Among the things we will cover at the May workshop on Motion Practice and Discovery, are the many ways the pretender lender lenders are obfuscating the truth. Practitioners and litigants need to know the progression of building a case and the progression of presenting a case. They are not the same thing. Pleading-Motions-Hearings-Argument-Exhibits-Raising Issues of Fact- Discovery-Evidentiary hearings is the rough order of things while lawyers may have stylistic differences. Here are your bullet points when you go to court:

  • The money for the funding of the borrower’s loan came from the investor. Thus the borrower is or at least was the debtor and the investor is or at least was the creditor. In old style transactions the borrower would sign a note and it would be kept by the bank that gave him the loan. Why? Because the note was evidence, presumptively correct of the terms of the obligation that came into existence when the borrower accepted the benefits of the funding of the loan.
  • If the borrower did not execute a note, the obligation would still exist, if the borrower accepted the benefit of the funding the loan.
  • If the bank did not fund the loan, the note would not be evidence of any obligation, because there was no obligation. Signing a note does not create the obligation. It is the monetary transaction — the transfer of actual money — that gives rise to the transaction.
  • In securitized residential mortgages, the borrower signs a note which is conveyed to the investor as the lender by way of a mortgage backed bond. Hence the evidence of the holder of the note is in the bond.
  • The only place to start is where the bond was issued and to see the bond that conveyed the ownership interest in the loan pool to the investor.
  • So you want them to produce all the mortgage backed bonds that conveyed an ownership interest in the pool. Without the bond there is no evidence of who owns the note.
  • Remember the terms of the bond: (1) conditional non-recourse payment of interest; (2) conditional non-recourse payment of principal; and (3) conditional non-recourse conveyance of the borrower’s note. The SPV that issued the bond is not the actual Payor or obligor on the Bond. The mortgage backed bond is strictly dependent upon the various conditions, provisions and terms contained in the indenture, prospectus, pooling and service agreement and assignment and assumption agreement.
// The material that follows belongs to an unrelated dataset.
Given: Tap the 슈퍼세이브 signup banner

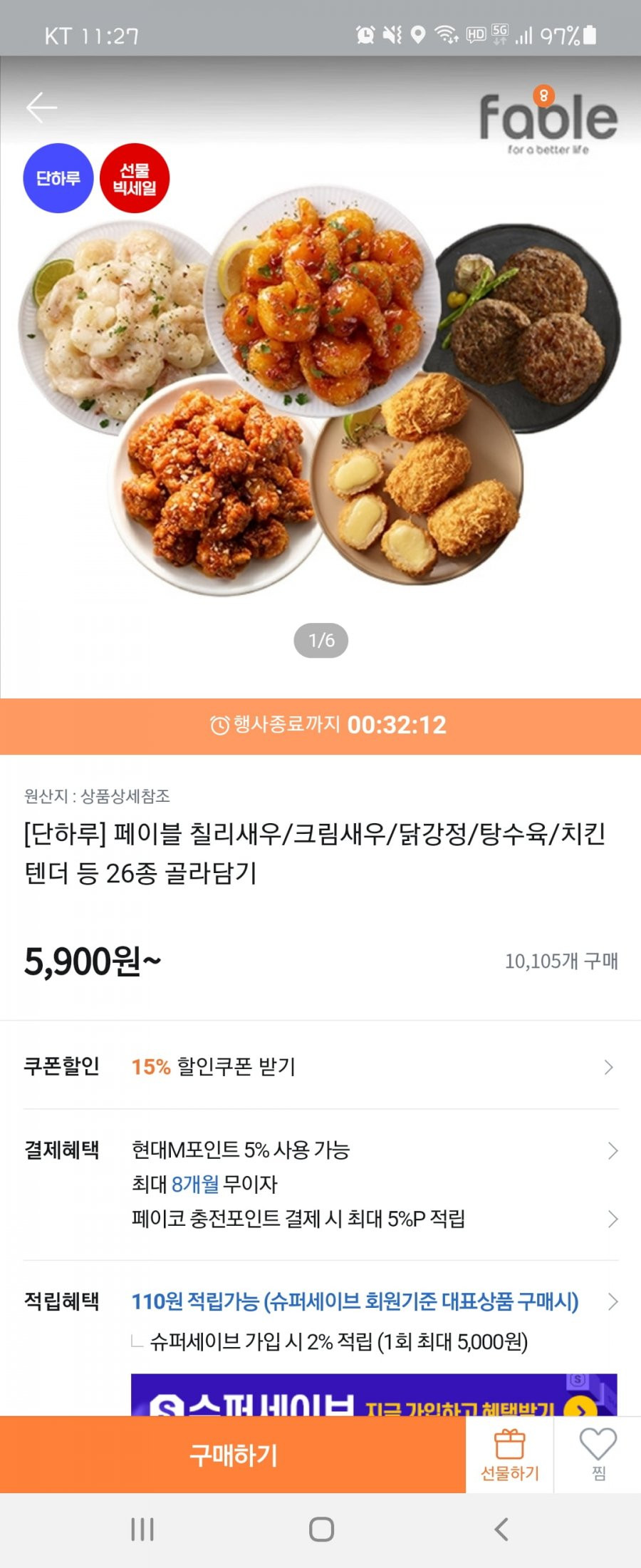Looking at the screenshot, I should click(374, 1395).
  • Hence legally the note is “given” to the investor both as collateral and as owner for the obligation acquired when the investor advanced funds to purchase these unregistered securities.
  • The reason why “show me the note” is so powerful is that 40% of them were destroyed and the pleaders have no credible story to explain why or when (key elements in establishing a “lost instrument”).  But the reason it creates a trap door for borrowers is that 60% of the time they do have the note, or they create one using advanced color copying and printing technology off of copies. So if you don’t know the story behind securitization and the litigation tools — motions, discovery, compelling answers, use of qualified written requests etc. you are left with your mouth hanging open.
  • Since you know the loan has a 96% statistical probability of having been securitized, you know that an investor funded it, you have a forensic analysis and expert declaration to support and corroborate your pleading and argument, and a question of fact exists as to how and when the investor received and/or parted with possession of the note and under what circumstances.
  • The only way then that the transaction can be completely presented in court or out of court is for the them to show you the note AND SHOW YOU THE BOND WITH THE INVESTOR’S NAME ON IT. This requires a request to produce the minute books, trustee’s records and actual copies of the certificates, or failing that the names, addresses and contact information of the investor, so you can get a copy from them and find out if they still have it or if they ever had it.
  • You may find they never received the note. You may find that the “depositor” or “trustee” or any other “entity in the securitization chain either never received the note or doesn’t have it anymore. That doesn’t mean the obligation is dead. It means that the two pieces of evidence of the obligation are deed and the court has the power to reform the transaction into what “the parties” (i,e, the real parties) intended.
  • But it also means that if the investor, his agents, servants or employees or servicers or affiliates have received payoffs from insurance, credit default swaps or otherwise that the obligation would of necessity be correspondingly reduced. The corroboration of the existence of the likely reduction is the current opinion evidence and allegation that the entire transaction was based upon fraud — inflated appraisal of the property, inflated rating of the mortgage, inflated appraisal of the mortgage backed bond and inflated rating of the collateral resulting in the issuance of a fictitious security without the collateralization upon which both the borrower and the investor relied.
  • And the last point for today’s “lesson” is that you are entitled to the same presumptions that your allegations are true as they are — nothing more and nothing less. So you better know how to plead, and how to argue when you’re dealing with a presumption of credibility in the brand name of a big bank and a judge who isn’t interested in complex theories. That’s why your argument boils down to “show me the BOND.”
  • So don’t try to win the whole case in the first or even the 10th motion hearing. You should use each hearing as an opportunity to educate the Judge on a little more of securitization and plan out your educational curriculum, demonstrative exhibits, affidavits, declarations, and forensic analysis reports.